ラティエルはプリムたちに近づき、ダニエルを見た。
「ん~、ダニエルさんで間違いないですよねぇ? 元十二使徒で堕天使の」
「「「「え」」」」
「ななな、なにバカ言ってんだラティエル!! オレは……あ」
「「「「……ラティエル?」」」」
プリムたちの視線が一気にジト目になった。
ラティエルはくすくす笑い、紹介する。
「こちらの方はダニエルさん。元十二使徒で堕天使のお方です」
「だ、ダニエルさんって……あ!! あの、手紙を預かってます!! ガブリエ「あーあーあー!! ガブリエルのババァからの手紙なんて知らん!! いらん!!」
「だ、だめです! お使いですし、ガブリエルさんが心配してます!」
「心配ねぇ……オレ、あのババァに何されたか知ってる?」
「おい貴様。堕天使ということを隠していたのか」
「そりゃそうだろ……ああもう、仕方ねぇなぁ」
ダニエルは頭を掻く。
「だまして悪かったな。そう、オレは堕天使だよ」
「にゃん……ぜんぜん天使っぽくないにゃん」
「じゃ、アンタは強いの?」
「いやいや、戦い嫌いだからオレ」
「ダニエルさん、すっごく強いですよ~? かつてアルデバロン様に手傷を負わせたこともあるくらい強い天使なのです」
「めっちゃ馴染んでるけど、アンタは?」
「あ、わたしはラティエル。ミカちゃんのお友達で十二使徒の一人です。今は休暇中なんです」
「天使に休暇ってあるんですね!」
不思議と、ラティエルからは恐怖を感じないプリムたち。
いつの間にか、一塊になっていた。
アイシェラは、ラティエルの笑顔を見ながら言う。
「貴方は……ヒトを見下さないのだな」
「うん。わたし、人間のこと嫌いじゃないから。人が作るお料理とかアクセサリー、スイーツとか大好きなの。こんなこと言うと罰せられちゃうから内緒ね?」
「堕天使よりの思考だぜ? なぁラティエル、お前もこっちこいよ」
「んー……それは無理。だって」
ラティエルは、ボロボロになりながらも笑みを絶やさないミカエルを見つめる。
どこか慈愛に満ちた、聖母のようなまなざしだった。
「お友達がいっぱいいるから……ね」
「…………ぁ」
プリムは、ラティエルの表情がとても優しくなっていることに気が付く。
見た目は同い年くらい。友達になれる……そんな気がした。
ふと、ダニエルが呟いた。
「…………おいラティエル。ここに来たのはお前らだけか?」
「え?……そうだけど」
「…………」
ダニエルは、フレアとミカエルの戦いの場から視線を外す。
目を向けた先を追うラティエルも、ようやく気が付いた。
異様な何かが、迫っていた。
「こ、この感じ……うそ」
「閉鎖されたダンジョン内だから気付かなかったぜ……この気配、何か来る」
「え、あの」
「敵ね……ふん、あっちはともかく、こっちはアタシがやっていいのかしら」
「お嬢様、私から離れず」
「にゃん……もう帰りたいにゃん」
ダニエルたちの視線の先に、漆黒の天使がいた。
黒いローブを身にまとい、手には黒い本を持っている。オールバックにメガネをかけた、どこか神父風の男性だった。
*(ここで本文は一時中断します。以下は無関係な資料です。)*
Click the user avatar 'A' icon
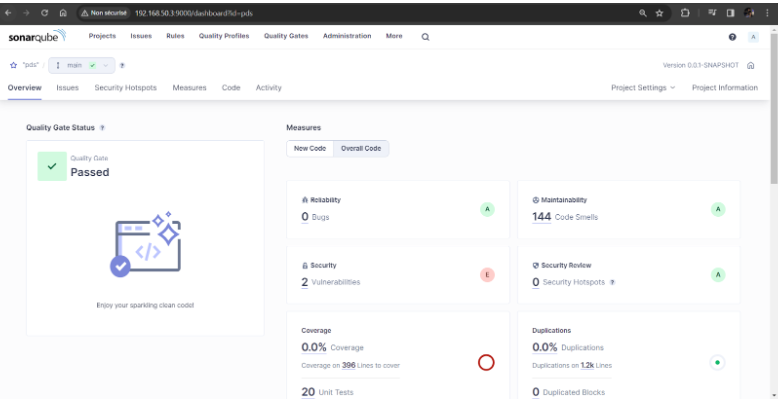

「これはこれは。なんと……罪深き人間、呪術師、天使、堕天使が勢ぞろいしているではありませんか!! おお……神は私に試練を与えた!! ああ、断罪の書が震え鳴いている……断罪、裁きを降せと!!」
ショフティエルが黒い翼と本を広げると、ページが舞い千切れ、天秤のような形になった。
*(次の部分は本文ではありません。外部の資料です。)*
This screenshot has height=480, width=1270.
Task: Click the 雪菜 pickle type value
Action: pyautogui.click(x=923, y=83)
「ふふふ。呪術師と炎の天使よ!! 我が「「おい」」……はい?」
次の瞬間───紙の天秤が一瞬で燃えあがる。
「え」
「誰だテメェ……」
「うっさいのよ、あんた……」
地獄炎と天使の炎が、フレアとミカエルの殺気がショフティエルに突き刺さる。
「な、あ、あの」
「勝負の」
「邪魔」
「「すんじゃねぇぇぇぇーーーーーッ!!」」
フレアの紅蓮とミカエルの真紅が絡み合うように放たれ、圧倒的な炎がショフティエルに直撃した。
「ぎぃぃぃぃぃやぁぁぁぁぁぁぁぁぁ------っ!?!?」
髪もメガネも服も翼も『黒神器』も一瞬で燃え、黒焦げになったショフティエルは大空の彼方へ飛んで行った。
「しゃぁぁぁぁぁぁぁっ!!」
「だりゃぁぁぁぁぁぁっ!!」
フレアとミカエルは、何事もなかったかのように戦闘を再開した。
「「「「「…………」」」」」
「あ、まぁ……うん、よかったんじゃねぇの?」
さすがにラティエルも唖然とし、ダニエルは苦笑しつつ頭を掻いた。